If the account is currently frozen then we return an error indicating this.
Deposits
We need to remember deposits for a while -- potentially "forever" -- as they could later get disputed.
Disputes
We need to remember disputes until we see either a resolve or a chargeback for the disputed transaction.
If a transaction is already under dispute then we will return an error indicating as much.
If a transaction cannot be found then we return an error indicating this.
If the client id of the user submitting the dispute does not match the client id of the user that created the transaction then we consider the dispute to be not valid. This situation is handled for us when we look for the transaction as we include the user id in the key that we look up transaction by.
A dispute for a past deposit can result in negative available balance on the account, if there have been withdrawals or disputes since the time at which the deposit was made. This is fine and expected.
Resolves
When a dispute is resolved, we forget the dispute, but we keep remembering the deposit in case the same transaction is disputed again by the user.
If a current dispute cannot be found then we return an error indicating this.

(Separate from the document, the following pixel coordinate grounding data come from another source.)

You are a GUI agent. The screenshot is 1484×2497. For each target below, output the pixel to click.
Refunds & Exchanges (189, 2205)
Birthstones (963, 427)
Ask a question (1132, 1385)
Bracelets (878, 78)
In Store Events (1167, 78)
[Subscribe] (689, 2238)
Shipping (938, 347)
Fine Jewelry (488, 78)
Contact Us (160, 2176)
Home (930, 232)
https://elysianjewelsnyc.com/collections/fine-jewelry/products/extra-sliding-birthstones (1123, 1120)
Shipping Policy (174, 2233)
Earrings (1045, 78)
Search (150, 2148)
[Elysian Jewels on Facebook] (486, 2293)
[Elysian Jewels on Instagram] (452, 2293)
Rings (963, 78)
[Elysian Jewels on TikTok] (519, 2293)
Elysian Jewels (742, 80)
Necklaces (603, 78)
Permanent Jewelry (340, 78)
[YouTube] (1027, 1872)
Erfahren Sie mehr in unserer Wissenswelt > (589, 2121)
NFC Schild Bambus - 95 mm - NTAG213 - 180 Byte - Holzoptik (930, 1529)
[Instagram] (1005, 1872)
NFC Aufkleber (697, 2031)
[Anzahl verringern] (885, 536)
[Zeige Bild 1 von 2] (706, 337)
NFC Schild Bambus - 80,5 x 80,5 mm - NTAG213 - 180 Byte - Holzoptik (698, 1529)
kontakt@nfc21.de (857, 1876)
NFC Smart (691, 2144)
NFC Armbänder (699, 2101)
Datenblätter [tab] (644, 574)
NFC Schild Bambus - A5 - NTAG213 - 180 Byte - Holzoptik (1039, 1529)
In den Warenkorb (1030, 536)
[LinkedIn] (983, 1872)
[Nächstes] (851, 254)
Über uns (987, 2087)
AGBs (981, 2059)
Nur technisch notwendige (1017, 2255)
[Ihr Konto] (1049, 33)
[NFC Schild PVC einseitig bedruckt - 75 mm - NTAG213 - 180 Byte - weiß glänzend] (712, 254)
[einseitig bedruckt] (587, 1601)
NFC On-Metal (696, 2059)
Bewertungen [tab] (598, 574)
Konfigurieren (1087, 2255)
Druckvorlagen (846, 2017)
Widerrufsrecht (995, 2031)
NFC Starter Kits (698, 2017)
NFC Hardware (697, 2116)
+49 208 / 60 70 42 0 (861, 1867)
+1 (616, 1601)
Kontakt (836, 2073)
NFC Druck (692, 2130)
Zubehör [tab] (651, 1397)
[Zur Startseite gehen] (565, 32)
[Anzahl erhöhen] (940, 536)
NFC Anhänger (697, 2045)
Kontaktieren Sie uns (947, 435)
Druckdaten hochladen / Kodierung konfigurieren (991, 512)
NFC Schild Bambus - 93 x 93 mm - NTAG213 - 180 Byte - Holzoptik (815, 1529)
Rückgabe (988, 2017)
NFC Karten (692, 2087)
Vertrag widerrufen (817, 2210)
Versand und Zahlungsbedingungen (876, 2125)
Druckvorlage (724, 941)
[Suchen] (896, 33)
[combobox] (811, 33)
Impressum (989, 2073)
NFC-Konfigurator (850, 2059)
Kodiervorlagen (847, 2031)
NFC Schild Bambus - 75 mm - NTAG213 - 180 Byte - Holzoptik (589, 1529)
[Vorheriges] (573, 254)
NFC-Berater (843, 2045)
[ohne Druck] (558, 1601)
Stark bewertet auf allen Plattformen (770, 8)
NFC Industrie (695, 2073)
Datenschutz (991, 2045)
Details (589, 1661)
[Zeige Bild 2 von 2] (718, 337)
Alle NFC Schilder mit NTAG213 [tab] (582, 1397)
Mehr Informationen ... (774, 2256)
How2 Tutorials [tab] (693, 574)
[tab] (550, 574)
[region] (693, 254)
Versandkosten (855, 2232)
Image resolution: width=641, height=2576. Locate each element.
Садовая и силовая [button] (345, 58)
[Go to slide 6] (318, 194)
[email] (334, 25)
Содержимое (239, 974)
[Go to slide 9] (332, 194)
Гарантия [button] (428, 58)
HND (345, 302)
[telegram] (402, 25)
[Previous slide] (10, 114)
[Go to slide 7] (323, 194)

(As with disputes, user id must match, and is handled because we include the user id in the key that we look up dispute by.)
Chargebacks
When a transaction gets chargeback, the user shall not be able to dispute the same transaction again as the amount has been sent back to their third party bank account. Therefore, we forget about the dispute (and therefore also the transaction itself) after chargeback has been processed.
If a current dispute cannot be found when processing a chargeback then we return an error indicating this.
(As with disputes and resolves, user id must match, and is handled because we include the user id in the key that we look up dispute by.)
When the chargeback is processed, the total funds can become negative. This is expected. I guess that is part of the reason why the spec says to freeze the account of the user after processing a chargeback.
Correctness
Assuming that the logic of the handling of the cases as listed above is correct,
the implementation itself should also be correct. Transactions are processed
serially in the order that they are read, with the code currently being
single threaded, and we use std::collections::HashMap
for the deposits
and disputes that we want to remember, as well as for the accounts.
State of transactions
State of past transactions is handled by maintaining two collections of transactions; deposit transactions and dispute transactions. When a valid deposit transaction is received, we remember the transaction for as long as we do not yet see a valid dispute for the transaction.
When a transaction is disputed, we remove the transaction from our collection of deposit transactions and put an entry for the transaction in our collection of disputed transactions.
When a dispute is resolved, we remove the transaction from our collection of disputed transactions and put an entry for it back in the collection of deposit transactions, in case the transaction is disputed again in the future.
When a dispute is charged back, we remove the transaction from our collection of disputed transactions, and we then forget about the transaction as it cannot be disputed again in the future after it has been charged back.
Multithreading
After finishing the single threaded version of the program I will have a look at splitting up the work across the logical CPU cores of the host system. In the multi-threaded version of the program, we will read the CSV input on a single thread and we will use the client id when deciding which thread to send the transaction data for processing to. As such there will not be any synchronization needed between the transaction processing threads.